Prader lacks fader; Agelman misses mom?

At first glance, the two diseases have little in common. People with Prader-Willi syndrome display a lack of muscle tone, an odd facial structure, obesity and a low IQ. People with Angelman syndrome show severe retardation, puppet-like movements and uncontrollable bouts of laughter.

Yet new research suggests these diseases represent two sides of the same genetic coin. Moreover, geneticists examining the syndromes' molecular bases say Prader-Willi now appears to be the first concrete example in humans of a poorly understood genetic phenomenon called genetic imprinting, as well as the best evidence yet linking imprinting to human disease (SN: 5/20/89, p.312).

Most Prader-Willi cases occur when a particular segment of chromosome 15 gets deleted during embryonic development. Oddly, the syndrome results only when that deletion occurs in the chromosome 15 contributed by the father; the maternally contributed chromosome 15 in these patients is normal. But in about 40 percent of Prader-Willi cases, geneticists find no such deletion.
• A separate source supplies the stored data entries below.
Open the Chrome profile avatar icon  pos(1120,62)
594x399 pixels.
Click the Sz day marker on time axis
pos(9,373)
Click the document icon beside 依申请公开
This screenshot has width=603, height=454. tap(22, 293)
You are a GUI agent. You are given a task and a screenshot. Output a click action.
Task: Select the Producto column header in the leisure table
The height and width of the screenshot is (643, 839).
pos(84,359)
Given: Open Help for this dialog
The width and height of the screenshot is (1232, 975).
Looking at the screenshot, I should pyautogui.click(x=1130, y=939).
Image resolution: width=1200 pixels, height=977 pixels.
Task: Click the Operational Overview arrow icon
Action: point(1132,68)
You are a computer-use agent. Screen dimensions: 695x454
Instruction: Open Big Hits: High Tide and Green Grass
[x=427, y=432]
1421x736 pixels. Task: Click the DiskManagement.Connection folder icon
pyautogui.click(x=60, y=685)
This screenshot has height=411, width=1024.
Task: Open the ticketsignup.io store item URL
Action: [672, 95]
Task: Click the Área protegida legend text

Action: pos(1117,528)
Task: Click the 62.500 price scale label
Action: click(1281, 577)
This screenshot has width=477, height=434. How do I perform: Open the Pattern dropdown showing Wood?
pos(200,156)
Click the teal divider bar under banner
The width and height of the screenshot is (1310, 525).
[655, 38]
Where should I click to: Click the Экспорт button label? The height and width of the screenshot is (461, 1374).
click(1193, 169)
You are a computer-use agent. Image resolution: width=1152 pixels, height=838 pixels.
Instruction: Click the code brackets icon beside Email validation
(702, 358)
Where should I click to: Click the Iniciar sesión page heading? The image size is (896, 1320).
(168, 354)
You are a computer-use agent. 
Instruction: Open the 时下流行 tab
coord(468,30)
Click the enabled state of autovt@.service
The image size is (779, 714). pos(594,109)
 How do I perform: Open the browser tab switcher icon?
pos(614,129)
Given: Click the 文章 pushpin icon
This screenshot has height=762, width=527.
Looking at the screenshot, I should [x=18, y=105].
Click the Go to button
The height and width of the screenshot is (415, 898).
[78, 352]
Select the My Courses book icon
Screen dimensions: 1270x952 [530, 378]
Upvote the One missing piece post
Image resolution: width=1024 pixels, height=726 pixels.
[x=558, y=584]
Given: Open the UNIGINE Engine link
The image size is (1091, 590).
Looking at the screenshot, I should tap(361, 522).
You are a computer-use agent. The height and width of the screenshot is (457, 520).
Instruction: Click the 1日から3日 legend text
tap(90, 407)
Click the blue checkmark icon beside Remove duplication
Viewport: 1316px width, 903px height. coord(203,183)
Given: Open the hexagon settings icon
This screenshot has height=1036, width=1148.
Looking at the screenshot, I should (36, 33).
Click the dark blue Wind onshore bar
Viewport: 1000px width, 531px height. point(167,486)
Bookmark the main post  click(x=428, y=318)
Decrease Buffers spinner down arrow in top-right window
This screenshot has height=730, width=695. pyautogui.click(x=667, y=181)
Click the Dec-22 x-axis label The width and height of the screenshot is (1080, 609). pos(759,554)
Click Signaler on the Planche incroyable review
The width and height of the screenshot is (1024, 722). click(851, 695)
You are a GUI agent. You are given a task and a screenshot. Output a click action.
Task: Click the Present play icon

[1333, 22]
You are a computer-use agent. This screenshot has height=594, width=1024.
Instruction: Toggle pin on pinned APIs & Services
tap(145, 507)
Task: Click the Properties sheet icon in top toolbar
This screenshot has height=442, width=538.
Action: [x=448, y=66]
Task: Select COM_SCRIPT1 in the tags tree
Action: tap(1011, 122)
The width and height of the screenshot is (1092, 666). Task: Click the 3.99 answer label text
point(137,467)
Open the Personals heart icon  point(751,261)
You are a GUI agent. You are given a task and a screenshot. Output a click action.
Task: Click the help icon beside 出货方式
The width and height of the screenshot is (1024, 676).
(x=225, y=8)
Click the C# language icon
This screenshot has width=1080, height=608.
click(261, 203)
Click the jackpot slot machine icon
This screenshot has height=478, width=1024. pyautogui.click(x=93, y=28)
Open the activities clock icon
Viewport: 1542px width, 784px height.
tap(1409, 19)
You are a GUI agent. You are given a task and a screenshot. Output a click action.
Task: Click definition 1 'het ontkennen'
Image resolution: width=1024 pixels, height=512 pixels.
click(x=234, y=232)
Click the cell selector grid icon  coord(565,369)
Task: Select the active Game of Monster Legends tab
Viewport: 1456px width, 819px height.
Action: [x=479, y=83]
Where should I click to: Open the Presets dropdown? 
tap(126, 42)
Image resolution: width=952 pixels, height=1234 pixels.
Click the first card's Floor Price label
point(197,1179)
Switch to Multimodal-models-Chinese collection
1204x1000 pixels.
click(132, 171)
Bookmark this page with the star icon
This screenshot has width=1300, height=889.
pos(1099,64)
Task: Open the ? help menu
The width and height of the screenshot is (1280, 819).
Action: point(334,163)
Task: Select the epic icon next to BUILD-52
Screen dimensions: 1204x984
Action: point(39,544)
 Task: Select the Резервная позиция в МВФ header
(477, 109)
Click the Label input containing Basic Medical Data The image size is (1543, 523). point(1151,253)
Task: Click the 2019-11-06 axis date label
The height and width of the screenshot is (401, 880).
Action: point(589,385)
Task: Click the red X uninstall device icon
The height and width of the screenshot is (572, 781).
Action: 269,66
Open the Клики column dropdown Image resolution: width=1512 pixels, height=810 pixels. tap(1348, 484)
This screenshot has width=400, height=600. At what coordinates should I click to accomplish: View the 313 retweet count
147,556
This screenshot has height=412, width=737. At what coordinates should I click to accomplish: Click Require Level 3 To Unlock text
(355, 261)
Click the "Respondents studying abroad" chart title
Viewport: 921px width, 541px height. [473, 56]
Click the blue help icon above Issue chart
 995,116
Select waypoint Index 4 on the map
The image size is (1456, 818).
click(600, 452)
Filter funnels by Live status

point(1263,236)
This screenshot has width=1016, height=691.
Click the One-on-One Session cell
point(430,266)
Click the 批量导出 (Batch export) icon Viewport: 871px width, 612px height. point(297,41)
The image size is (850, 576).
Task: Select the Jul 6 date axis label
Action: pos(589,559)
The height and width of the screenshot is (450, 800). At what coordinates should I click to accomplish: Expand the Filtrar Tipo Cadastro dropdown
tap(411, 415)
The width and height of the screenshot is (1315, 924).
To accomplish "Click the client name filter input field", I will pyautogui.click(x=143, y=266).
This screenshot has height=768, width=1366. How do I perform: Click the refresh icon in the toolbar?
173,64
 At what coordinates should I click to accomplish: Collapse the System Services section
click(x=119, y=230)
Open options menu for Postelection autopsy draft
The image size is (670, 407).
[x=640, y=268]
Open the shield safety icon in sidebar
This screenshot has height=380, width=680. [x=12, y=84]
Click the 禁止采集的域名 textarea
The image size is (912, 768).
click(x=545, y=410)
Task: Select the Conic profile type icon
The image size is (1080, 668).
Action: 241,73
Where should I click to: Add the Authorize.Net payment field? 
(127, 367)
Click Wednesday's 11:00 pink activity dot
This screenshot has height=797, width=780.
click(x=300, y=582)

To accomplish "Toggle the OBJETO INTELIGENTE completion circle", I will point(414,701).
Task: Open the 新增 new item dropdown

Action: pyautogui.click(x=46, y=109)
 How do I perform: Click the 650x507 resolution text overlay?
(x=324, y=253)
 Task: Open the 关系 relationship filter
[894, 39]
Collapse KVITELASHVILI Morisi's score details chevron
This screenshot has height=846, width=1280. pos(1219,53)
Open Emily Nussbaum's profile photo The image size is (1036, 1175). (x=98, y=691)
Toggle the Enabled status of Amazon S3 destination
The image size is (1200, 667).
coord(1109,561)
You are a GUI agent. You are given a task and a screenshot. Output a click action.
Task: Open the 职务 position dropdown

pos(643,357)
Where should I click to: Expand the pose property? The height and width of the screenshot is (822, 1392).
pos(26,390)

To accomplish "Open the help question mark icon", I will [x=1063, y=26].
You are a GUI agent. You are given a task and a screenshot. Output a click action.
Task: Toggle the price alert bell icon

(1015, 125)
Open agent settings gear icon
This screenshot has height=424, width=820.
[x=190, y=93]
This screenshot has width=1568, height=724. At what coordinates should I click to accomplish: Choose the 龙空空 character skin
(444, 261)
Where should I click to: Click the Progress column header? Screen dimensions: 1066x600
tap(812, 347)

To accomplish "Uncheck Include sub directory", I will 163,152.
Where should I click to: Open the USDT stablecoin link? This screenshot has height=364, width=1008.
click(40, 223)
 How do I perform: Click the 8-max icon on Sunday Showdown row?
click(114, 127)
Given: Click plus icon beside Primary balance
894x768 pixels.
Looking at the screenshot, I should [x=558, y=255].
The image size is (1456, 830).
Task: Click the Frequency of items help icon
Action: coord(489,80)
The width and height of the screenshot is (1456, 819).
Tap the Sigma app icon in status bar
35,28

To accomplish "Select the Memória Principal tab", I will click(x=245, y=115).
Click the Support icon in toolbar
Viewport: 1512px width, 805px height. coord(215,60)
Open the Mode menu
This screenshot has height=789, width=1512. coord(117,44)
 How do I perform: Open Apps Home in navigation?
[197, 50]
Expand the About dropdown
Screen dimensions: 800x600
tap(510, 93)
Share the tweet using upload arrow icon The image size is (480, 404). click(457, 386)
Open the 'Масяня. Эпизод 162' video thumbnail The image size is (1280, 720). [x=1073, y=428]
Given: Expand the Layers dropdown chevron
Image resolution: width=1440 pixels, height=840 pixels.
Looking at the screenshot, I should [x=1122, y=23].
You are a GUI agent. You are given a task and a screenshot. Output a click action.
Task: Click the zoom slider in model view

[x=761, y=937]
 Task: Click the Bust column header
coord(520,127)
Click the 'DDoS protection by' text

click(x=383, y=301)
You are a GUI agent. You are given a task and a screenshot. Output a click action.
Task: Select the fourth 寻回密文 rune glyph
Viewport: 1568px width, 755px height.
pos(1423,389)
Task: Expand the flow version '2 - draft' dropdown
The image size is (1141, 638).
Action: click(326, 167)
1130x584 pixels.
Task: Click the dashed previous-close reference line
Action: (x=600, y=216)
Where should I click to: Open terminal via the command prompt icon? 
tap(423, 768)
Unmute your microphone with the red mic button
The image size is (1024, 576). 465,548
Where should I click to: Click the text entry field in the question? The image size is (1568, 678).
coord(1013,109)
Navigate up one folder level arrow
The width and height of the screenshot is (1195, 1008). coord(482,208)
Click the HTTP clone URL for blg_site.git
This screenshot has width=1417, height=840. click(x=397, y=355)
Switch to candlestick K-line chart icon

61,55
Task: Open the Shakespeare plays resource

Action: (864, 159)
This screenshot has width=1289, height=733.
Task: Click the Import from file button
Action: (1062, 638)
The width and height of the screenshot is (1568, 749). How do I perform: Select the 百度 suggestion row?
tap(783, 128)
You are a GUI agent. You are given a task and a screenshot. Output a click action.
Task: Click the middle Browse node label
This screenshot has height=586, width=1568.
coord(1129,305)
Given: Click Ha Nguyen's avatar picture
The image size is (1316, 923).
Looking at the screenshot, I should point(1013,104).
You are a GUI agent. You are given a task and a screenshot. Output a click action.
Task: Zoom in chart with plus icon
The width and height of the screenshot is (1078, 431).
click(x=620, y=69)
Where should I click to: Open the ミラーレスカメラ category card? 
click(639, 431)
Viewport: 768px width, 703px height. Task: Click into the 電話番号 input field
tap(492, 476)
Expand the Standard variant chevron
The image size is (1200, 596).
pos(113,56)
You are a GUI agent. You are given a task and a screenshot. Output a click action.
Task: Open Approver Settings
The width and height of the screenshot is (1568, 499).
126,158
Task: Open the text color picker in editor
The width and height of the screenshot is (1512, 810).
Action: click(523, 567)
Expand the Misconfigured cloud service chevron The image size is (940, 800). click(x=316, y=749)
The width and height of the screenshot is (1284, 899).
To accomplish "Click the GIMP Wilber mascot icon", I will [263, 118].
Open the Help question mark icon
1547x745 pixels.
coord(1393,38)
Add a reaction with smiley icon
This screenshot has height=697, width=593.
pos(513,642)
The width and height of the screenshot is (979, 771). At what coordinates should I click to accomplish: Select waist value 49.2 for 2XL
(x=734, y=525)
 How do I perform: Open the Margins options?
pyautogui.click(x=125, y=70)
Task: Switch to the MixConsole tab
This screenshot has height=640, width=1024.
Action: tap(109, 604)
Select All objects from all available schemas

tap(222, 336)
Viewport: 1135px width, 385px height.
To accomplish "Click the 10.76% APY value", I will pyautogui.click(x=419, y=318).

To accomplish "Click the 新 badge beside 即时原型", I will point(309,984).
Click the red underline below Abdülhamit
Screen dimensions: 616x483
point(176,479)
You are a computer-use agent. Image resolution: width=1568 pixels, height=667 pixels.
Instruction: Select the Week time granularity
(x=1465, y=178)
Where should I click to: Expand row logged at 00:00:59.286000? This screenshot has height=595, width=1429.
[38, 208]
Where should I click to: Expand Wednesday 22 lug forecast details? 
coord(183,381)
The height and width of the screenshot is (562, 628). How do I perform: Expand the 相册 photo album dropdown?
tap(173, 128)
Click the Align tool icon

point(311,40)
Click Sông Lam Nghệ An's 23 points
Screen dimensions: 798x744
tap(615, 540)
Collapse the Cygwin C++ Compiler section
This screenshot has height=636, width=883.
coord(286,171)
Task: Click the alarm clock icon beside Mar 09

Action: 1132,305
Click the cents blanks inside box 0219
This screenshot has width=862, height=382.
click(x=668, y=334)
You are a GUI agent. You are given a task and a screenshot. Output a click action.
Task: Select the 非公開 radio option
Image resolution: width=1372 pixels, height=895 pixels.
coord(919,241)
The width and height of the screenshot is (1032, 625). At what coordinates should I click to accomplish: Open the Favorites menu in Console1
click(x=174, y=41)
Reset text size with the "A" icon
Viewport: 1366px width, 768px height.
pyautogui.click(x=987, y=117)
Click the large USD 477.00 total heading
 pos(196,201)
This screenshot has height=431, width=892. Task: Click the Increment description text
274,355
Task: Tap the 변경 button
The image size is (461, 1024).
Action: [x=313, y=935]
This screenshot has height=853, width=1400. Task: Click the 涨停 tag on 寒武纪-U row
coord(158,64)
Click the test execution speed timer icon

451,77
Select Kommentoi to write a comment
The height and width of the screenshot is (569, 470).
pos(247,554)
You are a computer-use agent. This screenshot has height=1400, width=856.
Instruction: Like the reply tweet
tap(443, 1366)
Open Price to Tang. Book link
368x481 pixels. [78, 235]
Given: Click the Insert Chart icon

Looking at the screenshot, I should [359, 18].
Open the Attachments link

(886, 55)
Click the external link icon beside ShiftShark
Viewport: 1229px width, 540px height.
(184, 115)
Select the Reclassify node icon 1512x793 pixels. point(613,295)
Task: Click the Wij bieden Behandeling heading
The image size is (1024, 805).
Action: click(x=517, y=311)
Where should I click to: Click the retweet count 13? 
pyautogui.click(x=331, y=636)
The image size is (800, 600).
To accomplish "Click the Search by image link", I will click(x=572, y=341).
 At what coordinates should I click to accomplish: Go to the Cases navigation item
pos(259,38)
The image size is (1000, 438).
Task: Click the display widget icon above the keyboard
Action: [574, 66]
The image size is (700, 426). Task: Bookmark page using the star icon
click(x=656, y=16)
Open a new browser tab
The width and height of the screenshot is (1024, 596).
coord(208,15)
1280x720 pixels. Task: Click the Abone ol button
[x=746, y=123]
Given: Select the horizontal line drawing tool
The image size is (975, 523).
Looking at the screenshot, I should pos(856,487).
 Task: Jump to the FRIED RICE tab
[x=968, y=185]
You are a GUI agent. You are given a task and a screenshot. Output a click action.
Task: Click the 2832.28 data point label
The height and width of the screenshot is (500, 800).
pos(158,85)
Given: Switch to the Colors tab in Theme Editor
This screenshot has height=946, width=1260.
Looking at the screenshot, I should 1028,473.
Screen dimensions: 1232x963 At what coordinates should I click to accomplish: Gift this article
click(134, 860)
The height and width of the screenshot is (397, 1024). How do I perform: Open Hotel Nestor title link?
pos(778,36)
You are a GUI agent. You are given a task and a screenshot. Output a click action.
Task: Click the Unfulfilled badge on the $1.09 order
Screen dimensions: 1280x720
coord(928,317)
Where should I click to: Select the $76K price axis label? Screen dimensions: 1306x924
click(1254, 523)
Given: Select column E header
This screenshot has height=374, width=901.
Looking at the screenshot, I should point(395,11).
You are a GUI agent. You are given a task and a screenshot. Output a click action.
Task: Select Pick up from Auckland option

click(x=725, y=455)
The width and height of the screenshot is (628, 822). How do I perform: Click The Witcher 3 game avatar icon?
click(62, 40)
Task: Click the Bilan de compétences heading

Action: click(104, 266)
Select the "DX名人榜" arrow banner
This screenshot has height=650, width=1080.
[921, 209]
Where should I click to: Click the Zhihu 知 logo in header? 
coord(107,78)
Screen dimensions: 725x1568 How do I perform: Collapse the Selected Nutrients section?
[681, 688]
Robert D. Nicholls, Joan H.M. Knoll and Marc Lalande of the Children's Hospital in Boston and their co-workers performed genetic analyses on six families with Prader-Willi children who lack the characteristic chromosomal deletion. In all cases they found the patients had two maternal chromosome 15 segments and no paternal copy -- the result of a rare genetic error during early development. The syndrome provides "the first absolutely clear evidence in humans that it does make a difference which parent a gene comes from," comments geneticist Judith G. Hall of the University of British Columbia in Vancouver. Moreover, preliminary evidence suggests Angelman syndrome results when individuals inherit two paternal copies of the same segment on chromosome 15. The researchers reported their findings this week in Baltimore at the annual meeting of the American Society of Human Genetics and in the Nov. 16 NATURE.

Scientists have suspected that genetic imprinting -- a difference in gene expression dependent upon which parent contributed that gene -- might play a critical role in fetal and adult development, and may account for the unusual inheritance patterns of some diseases. Nicholls, now at the University of Florida College of Medicine in Gainesville, says the new findings should add to scientists' understanding of how genes regulate the exression of other genes -- knowledge that may someday aid in the diagnosis and treatment of genetic diseases.